DC-CIK联合埃克替尼一线治疗晚期NSCLC的疗效分析

目的 DC-CIK(DC细胞即树突状细胞,CIK细胞即细胞因子诱导的杀伤细胞)联合埃克替尼一线治疗晚期非小细胞肺癌(NSCLC)患者的早期临床疗效评估。方法 18名晚期NSCLC患者接受DC-CIK联合埃克替尼治疗,埃克替尼为每日3次口服,每次125mg,疗程为3个月,在服用埃克替尼治疗过程中接受DC-CIK生物免疫治疗1~2个疗程。若出现不能耐受的不良反应或疾病进展时停用。结果其中疾病控制率为77.7%(14例),客观有效率为33.3%(6例),所有患者KPS评分均较治疗前有所升高,临床症状均得到不同程度缓解,部分患者外周血肿瘤标记物水平下降显著。共6例出现I度药物相关不良反应,为皮疹、腹泻和恶心。结论 DC-CIK联合埃克替尼在一线治疗晚期NSCLC患者中早期临床效果显著,且不良反应轻微。
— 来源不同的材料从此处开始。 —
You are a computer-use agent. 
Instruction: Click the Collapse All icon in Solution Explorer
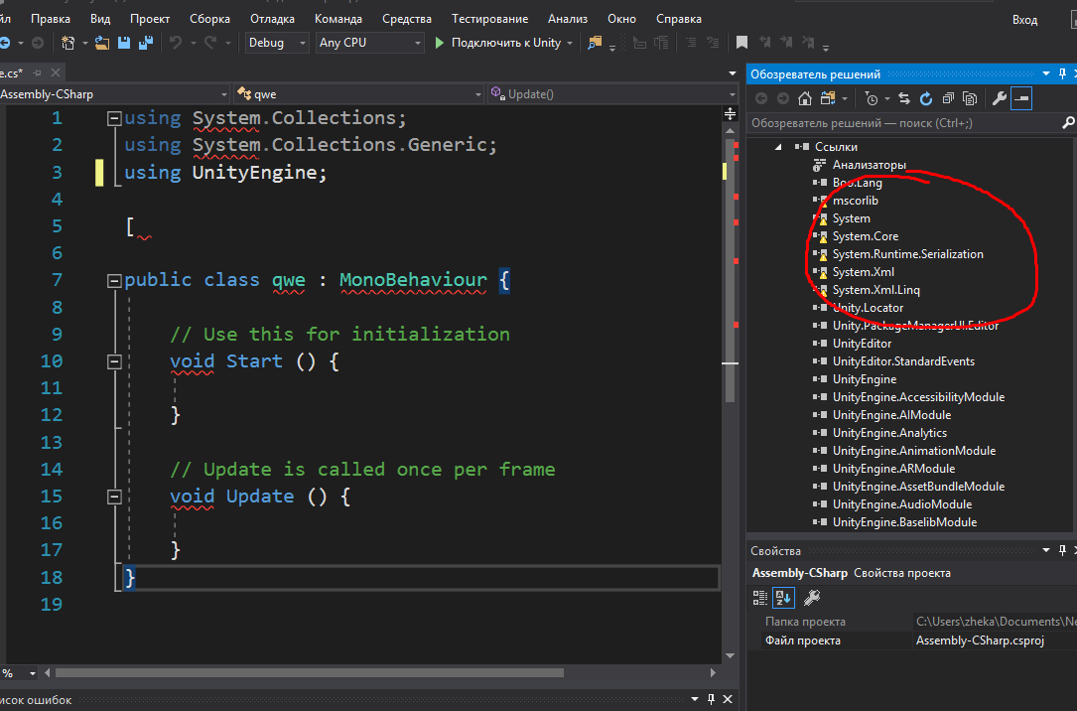(948, 98)
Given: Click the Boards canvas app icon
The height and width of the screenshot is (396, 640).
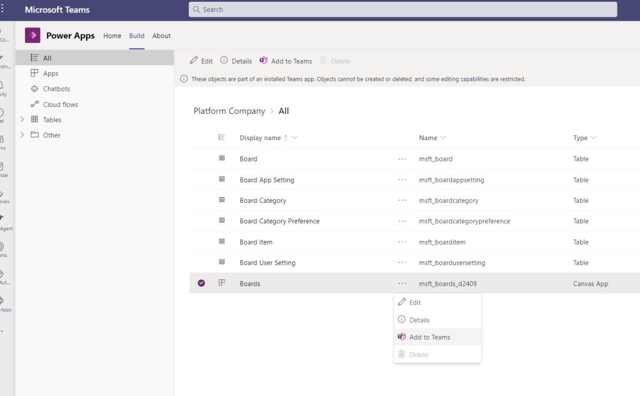Looking at the screenshot, I should pyautogui.click(x=221, y=283).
Observation on the efficacy of DC-CIK combined with icotinib in treatment of elderly advanced non-small cell lung cancer patients

Objective To analyze early clinical efficacy of autologous cytokine-induced dendritic cells （DC） and killer cells （CIK） combined with icotinib in treatment of elderly advanced non-small cell lung cancer patients. Methods Eighteen non-small cell lung cancer patients were treated with autologous CIK and DC for once or twice daily in combination with 125mg icotinib three times a day for a course of 3 months and the treatment would be interrupted once the disease deterioriated or patients could not stand the toxic side effects. Results The effective rate was 77.7 %（14/18）, and the objective response rate was 33.3%（6/18）. The level of g2S in all patients was increased and clinical symptoms improved. The level of tumor maker in most patients was decreased. The main toxicity was erythra, diarrhea and nausea.Conclusions The early therapeutic effects of DC-CIK combined with icotinib as the first-line treatment was effective on advanced non-small cell lung cancer patients with light adverse reaction.